### Aim of the task
Count the lines in the entries below that contain the string "icon", treating uppercase and lowercase as different, and reply with only the number.

### Source records
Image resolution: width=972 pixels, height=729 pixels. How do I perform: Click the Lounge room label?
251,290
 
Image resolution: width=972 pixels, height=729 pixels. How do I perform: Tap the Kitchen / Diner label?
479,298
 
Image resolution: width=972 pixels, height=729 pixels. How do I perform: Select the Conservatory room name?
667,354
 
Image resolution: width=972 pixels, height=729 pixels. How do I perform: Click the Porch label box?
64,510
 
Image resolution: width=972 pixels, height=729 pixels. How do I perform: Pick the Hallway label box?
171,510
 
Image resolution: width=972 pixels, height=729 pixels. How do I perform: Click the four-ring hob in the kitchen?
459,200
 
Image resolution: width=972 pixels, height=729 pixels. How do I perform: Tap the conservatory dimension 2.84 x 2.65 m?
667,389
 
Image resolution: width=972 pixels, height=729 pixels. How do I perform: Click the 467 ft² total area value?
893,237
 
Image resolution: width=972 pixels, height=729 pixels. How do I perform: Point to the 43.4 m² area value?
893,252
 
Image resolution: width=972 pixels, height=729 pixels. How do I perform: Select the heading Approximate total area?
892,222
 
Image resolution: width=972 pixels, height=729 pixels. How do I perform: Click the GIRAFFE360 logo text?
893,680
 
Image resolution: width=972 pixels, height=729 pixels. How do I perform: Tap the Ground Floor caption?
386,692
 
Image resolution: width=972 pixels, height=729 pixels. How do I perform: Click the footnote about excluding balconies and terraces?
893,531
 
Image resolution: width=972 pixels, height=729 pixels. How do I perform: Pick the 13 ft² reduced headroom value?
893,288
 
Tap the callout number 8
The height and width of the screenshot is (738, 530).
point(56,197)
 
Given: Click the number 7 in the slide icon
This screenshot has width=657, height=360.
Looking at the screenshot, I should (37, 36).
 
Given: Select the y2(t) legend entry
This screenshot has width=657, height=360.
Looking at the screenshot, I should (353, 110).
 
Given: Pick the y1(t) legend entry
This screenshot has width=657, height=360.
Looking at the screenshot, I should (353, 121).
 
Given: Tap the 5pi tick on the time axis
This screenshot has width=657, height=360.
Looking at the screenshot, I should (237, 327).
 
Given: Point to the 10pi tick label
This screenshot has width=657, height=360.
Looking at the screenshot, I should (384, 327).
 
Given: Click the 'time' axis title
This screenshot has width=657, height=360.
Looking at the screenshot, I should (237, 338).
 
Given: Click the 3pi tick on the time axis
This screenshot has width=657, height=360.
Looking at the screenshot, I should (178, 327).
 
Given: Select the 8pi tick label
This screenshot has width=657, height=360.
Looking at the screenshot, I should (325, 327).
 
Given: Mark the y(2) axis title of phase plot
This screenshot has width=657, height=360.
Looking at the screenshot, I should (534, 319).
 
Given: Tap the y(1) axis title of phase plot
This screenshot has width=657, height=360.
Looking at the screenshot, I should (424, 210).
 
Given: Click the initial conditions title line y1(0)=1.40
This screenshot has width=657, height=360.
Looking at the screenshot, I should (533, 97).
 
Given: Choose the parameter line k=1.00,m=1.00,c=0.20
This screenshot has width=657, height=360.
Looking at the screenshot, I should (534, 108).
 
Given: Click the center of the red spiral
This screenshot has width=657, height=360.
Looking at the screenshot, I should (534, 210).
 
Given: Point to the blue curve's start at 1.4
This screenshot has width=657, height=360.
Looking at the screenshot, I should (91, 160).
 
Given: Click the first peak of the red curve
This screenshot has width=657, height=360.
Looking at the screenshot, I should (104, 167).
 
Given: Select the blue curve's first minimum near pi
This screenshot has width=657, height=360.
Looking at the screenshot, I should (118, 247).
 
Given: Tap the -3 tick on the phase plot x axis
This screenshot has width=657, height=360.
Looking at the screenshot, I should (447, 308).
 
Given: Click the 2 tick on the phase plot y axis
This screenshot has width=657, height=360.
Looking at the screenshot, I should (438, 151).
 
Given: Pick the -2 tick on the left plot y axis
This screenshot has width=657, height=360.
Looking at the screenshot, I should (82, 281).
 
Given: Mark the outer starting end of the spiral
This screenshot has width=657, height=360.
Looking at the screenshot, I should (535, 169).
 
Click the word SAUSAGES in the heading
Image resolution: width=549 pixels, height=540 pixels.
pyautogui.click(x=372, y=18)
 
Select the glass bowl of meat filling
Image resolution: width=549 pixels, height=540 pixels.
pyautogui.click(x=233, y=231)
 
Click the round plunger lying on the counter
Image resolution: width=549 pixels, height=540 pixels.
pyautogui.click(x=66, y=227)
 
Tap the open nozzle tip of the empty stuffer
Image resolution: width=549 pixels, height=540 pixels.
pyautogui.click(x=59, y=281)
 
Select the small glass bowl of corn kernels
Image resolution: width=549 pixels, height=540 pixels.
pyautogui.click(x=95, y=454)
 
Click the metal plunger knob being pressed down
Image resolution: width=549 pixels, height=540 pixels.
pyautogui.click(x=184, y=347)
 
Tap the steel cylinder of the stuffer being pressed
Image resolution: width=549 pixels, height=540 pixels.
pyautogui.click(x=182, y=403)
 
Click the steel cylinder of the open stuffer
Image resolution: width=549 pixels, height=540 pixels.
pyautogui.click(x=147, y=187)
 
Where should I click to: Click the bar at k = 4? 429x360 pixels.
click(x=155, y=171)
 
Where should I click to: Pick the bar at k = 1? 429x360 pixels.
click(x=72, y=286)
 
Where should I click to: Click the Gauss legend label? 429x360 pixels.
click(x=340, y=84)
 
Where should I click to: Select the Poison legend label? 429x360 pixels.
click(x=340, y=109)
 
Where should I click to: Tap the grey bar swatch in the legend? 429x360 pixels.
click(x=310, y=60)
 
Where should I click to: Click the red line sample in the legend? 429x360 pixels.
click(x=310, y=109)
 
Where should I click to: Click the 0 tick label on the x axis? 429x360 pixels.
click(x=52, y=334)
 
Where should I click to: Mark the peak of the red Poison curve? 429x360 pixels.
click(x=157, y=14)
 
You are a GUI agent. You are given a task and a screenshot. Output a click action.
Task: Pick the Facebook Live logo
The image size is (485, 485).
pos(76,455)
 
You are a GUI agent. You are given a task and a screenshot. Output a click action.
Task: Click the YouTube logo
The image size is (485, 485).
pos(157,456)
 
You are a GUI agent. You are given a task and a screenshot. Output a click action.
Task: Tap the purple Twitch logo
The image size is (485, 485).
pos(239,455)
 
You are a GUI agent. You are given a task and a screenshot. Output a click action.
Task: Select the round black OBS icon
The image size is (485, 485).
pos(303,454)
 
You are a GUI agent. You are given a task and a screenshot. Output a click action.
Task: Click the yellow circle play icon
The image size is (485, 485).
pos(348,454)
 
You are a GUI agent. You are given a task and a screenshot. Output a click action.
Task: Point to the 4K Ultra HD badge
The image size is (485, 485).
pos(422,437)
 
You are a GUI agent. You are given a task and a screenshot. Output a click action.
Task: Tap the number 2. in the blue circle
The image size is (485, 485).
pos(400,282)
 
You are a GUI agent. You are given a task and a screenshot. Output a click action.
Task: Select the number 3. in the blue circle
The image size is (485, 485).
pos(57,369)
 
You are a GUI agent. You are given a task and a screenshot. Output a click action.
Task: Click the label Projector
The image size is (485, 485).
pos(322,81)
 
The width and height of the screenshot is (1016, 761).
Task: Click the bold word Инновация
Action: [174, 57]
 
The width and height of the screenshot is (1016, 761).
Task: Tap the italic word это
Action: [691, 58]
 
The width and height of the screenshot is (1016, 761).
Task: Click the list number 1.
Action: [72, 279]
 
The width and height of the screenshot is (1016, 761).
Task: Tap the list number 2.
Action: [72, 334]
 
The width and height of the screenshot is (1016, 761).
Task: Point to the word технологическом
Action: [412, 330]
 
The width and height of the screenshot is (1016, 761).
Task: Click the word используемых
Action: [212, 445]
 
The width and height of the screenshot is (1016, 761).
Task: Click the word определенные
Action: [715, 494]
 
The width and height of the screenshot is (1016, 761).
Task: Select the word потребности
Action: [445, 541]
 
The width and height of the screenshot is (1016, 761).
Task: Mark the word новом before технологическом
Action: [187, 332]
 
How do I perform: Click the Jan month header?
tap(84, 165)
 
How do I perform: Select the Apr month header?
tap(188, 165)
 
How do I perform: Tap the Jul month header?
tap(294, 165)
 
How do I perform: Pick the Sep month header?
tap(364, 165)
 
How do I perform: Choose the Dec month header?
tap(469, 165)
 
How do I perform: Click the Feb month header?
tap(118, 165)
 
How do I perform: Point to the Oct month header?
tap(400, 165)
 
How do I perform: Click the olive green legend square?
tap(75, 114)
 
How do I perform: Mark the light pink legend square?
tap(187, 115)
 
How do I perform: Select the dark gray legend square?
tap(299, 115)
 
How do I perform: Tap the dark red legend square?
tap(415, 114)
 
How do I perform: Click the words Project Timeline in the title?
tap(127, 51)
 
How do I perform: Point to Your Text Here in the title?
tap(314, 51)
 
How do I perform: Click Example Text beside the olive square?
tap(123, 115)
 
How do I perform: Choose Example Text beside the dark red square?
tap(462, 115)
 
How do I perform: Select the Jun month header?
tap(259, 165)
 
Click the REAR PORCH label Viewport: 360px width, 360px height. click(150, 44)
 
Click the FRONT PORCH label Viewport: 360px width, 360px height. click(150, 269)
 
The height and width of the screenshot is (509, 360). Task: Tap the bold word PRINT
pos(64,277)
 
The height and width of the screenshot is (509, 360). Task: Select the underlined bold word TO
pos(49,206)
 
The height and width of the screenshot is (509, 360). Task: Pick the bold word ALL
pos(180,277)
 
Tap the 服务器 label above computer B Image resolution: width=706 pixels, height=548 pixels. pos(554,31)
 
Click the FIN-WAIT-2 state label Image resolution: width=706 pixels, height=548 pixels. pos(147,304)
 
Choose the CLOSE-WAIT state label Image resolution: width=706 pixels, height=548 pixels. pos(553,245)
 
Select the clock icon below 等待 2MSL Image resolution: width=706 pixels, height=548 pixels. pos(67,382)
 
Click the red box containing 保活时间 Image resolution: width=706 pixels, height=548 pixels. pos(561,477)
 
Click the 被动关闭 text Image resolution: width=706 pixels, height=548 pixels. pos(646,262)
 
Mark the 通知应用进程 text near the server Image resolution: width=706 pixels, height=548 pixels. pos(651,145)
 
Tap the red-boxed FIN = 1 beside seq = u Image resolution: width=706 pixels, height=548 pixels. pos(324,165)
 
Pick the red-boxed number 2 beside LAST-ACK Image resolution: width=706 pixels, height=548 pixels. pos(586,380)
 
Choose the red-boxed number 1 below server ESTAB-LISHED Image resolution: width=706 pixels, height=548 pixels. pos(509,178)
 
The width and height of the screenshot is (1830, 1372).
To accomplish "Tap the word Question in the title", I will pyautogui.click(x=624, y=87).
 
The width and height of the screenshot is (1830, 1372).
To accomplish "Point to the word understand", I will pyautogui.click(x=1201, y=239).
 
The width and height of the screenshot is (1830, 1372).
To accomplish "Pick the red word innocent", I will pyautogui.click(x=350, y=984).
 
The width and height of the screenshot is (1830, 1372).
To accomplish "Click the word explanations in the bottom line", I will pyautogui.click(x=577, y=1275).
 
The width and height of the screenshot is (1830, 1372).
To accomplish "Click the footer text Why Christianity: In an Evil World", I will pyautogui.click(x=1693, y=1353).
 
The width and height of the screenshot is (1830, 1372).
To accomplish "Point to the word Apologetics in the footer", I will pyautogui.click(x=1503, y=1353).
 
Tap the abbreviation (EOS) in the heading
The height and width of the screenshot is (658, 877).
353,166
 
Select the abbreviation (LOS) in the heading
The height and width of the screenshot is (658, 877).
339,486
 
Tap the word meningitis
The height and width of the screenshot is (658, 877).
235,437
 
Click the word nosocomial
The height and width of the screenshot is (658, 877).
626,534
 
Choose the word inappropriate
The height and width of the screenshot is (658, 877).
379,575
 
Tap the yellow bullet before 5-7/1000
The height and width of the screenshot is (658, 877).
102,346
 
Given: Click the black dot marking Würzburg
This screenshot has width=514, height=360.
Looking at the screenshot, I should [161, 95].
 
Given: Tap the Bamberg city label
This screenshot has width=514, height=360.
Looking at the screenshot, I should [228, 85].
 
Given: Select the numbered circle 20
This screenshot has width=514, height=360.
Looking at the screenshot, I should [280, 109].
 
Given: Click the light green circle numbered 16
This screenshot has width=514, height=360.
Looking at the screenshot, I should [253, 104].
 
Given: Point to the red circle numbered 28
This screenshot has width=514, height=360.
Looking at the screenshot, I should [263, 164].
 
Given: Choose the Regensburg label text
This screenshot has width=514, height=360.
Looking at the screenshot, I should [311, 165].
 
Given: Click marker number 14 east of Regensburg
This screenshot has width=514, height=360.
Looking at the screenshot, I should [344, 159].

### Answer to the task
4